Captain Bryan had asked the cooks to serve an early dinner. He knew the turn from Lake Michigan toward Lake Huron would put heavy weather broadside of the vessel. He wanted to give the mess crew the opportunity to clean up and secure before turning. The mess room was full of crewmembers anticipating going home.
About 5:30 pm First Mate Elmer Flemming radioed Calcite that the Bradley would arrive at 2:00 am. Then a “loud thud” was heard. In the pilothouse Captain Bryan and Flemming looked aft and saw the stern sag. Flemming immediately sent a distress signal over the radio. “Mayday! Mayday! This is the Carl D. Bradley. Our position is approximately twelve miles southwest of Gull Island. We are in serious trouble! We’re breaking up!” Captain Bryan sounded the general alarm, signaled the engine room to stop the ship, and blew the whistle to abandon ship. The power system failed and the lights in the bow section went out. The Bradley heaved upward near amidships and broke in two. The forward section rolled over and sank. The stern end plunged to the bottom. Within a few minutes the Carl D. Bradley was gone.
In those first minutes Elmer Flemming realized he did not have a life jacket. He went to his stateroom two decks below to get the life jacket and returned to the deck of the pilothouse where the life raft was located. He saw Captain Bryan and other crewmembers pulling themselves along the boat’s railing to the high side of the bow.
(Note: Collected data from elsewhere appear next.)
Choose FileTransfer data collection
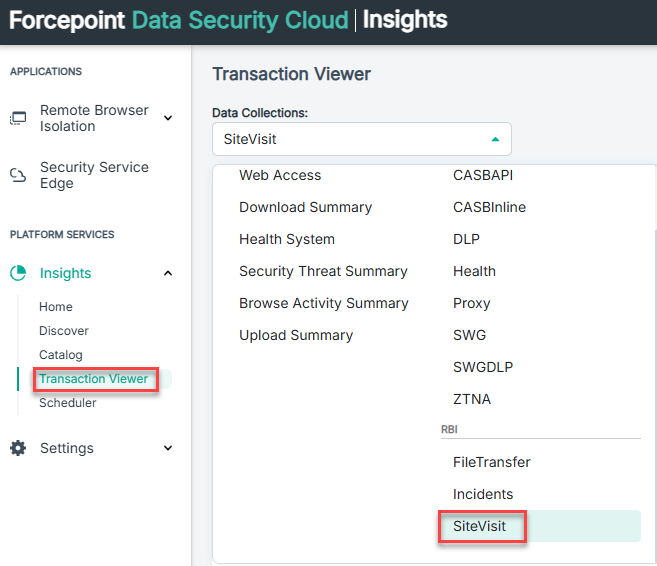The width and height of the screenshot is (657, 566). tap(491, 462)
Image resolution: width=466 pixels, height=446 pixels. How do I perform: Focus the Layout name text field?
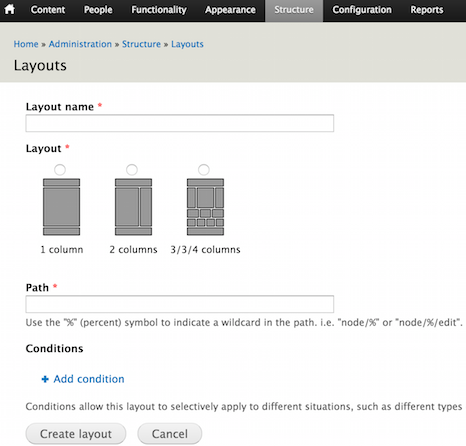point(180,123)
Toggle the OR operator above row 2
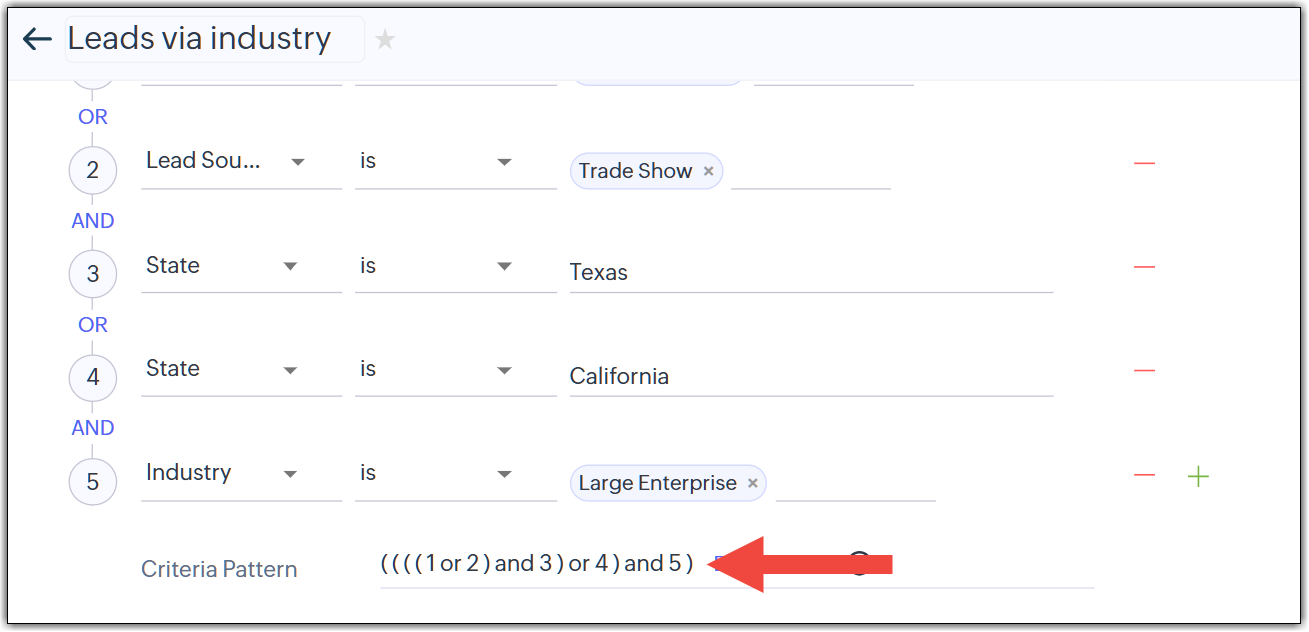Screen dimensions: 1309x632 pyautogui.click(x=93, y=117)
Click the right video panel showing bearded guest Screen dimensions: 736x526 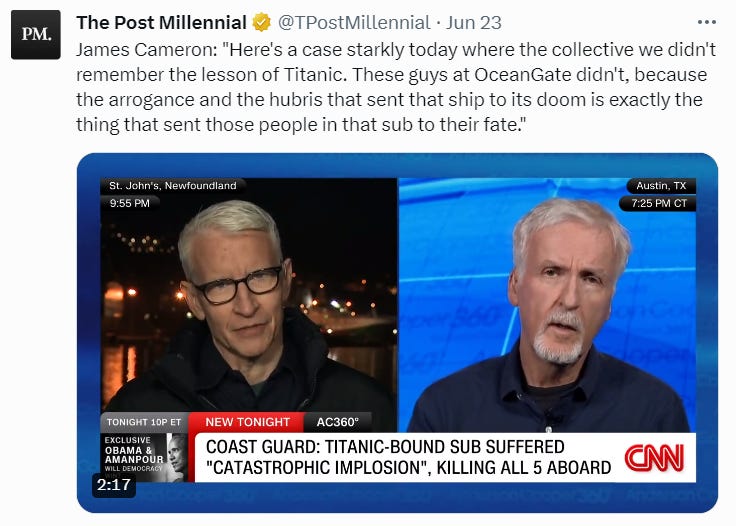point(547,305)
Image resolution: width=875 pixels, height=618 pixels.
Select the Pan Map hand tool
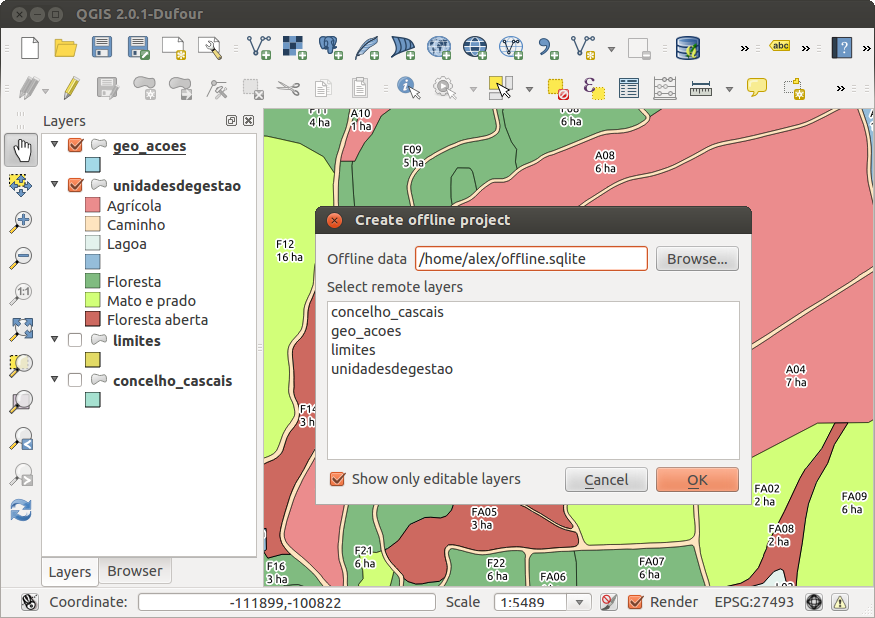[x=20, y=151]
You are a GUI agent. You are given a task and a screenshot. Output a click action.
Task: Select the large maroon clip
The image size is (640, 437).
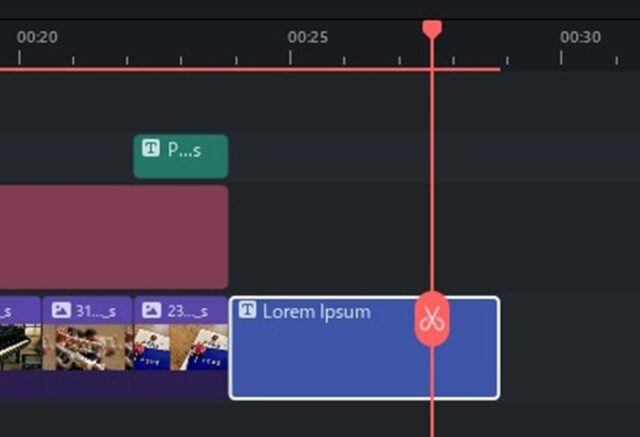(110, 237)
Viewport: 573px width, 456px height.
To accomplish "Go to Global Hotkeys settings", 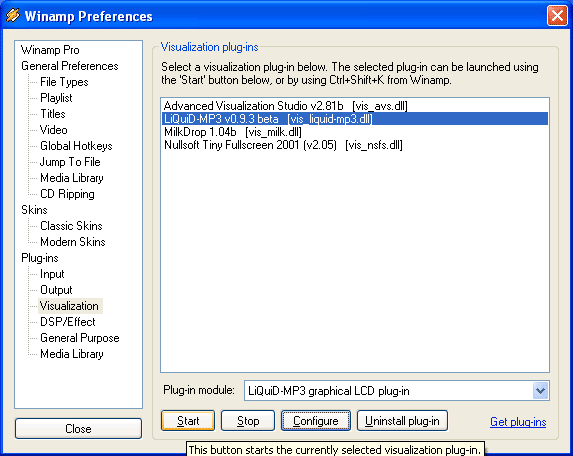I will pyautogui.click(x=76, y=146).
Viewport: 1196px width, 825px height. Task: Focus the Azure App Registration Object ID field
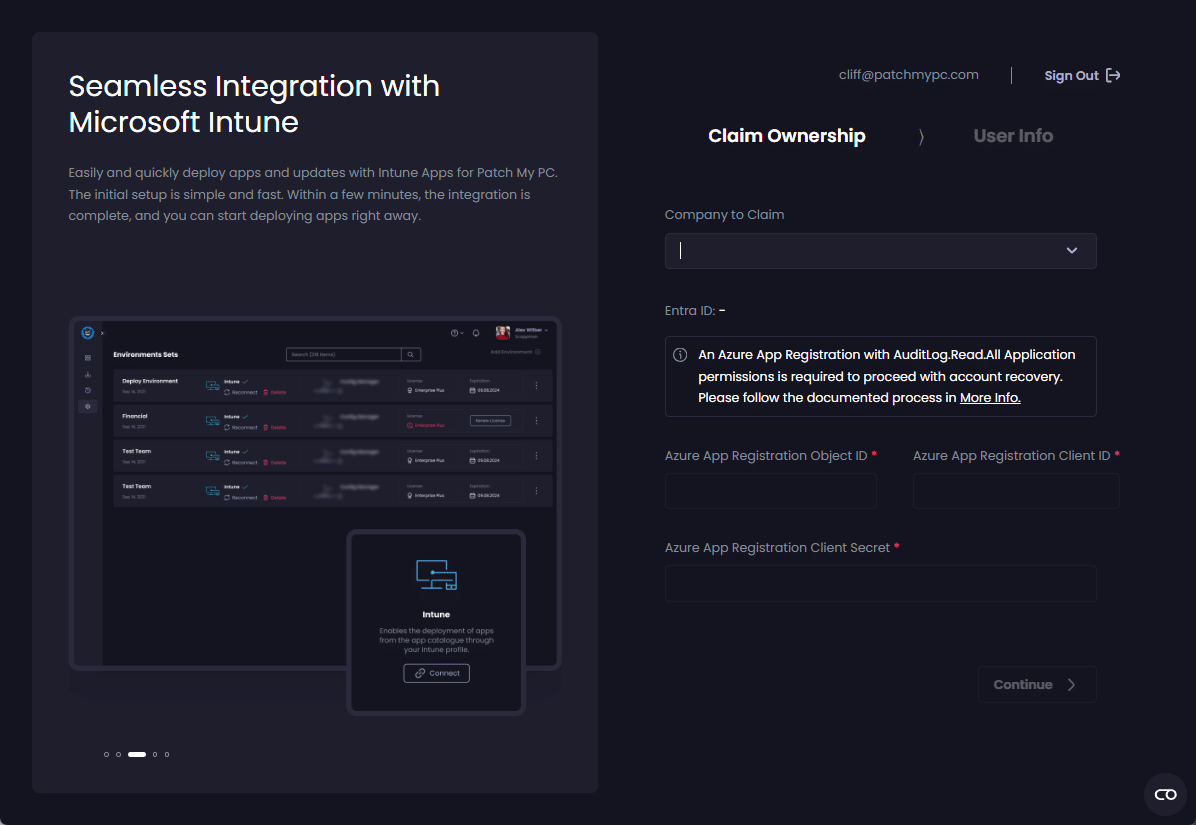pyautogui.click(x=770, y=491)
The forward section was listing (leaning) to the port side. Suddenly the bow lurched and he was thrown into the water. When he came to surface, the forward section was gone and he saw the after section swing to the port side. With the propeller high in the air, the stern plunged to the bottom with lights burning. As the stern section plunged there was an explosion and a flash of flame – the water had reached the boilers.
Four men made it to one of the life rafts: Flemming and deckhands Frank Mayes, Dennis Meredith and Gary Strzelecki. They clung for dear life as the raft was tossed about by the waves. The night was long, filled with terror, mountainous waves, howling wind and bone-numbing cold water. Some of the men had very little or light clothing. Dennis Meredith had no shoes, only pants and sweat shirt. The raft was upset several times. Flemming could not remember how many times he was washed off. He and Frank Mayes hung on. Dennis Meredith and Gary Strzelecki did not survive. Frank Mayes remembered thinking that someone would find them if they could last through the night. He also remembered ice forming in his hair and ice encrusted on his life jacket. He laid face down on the raft and gripped the sides of the raft to hold on.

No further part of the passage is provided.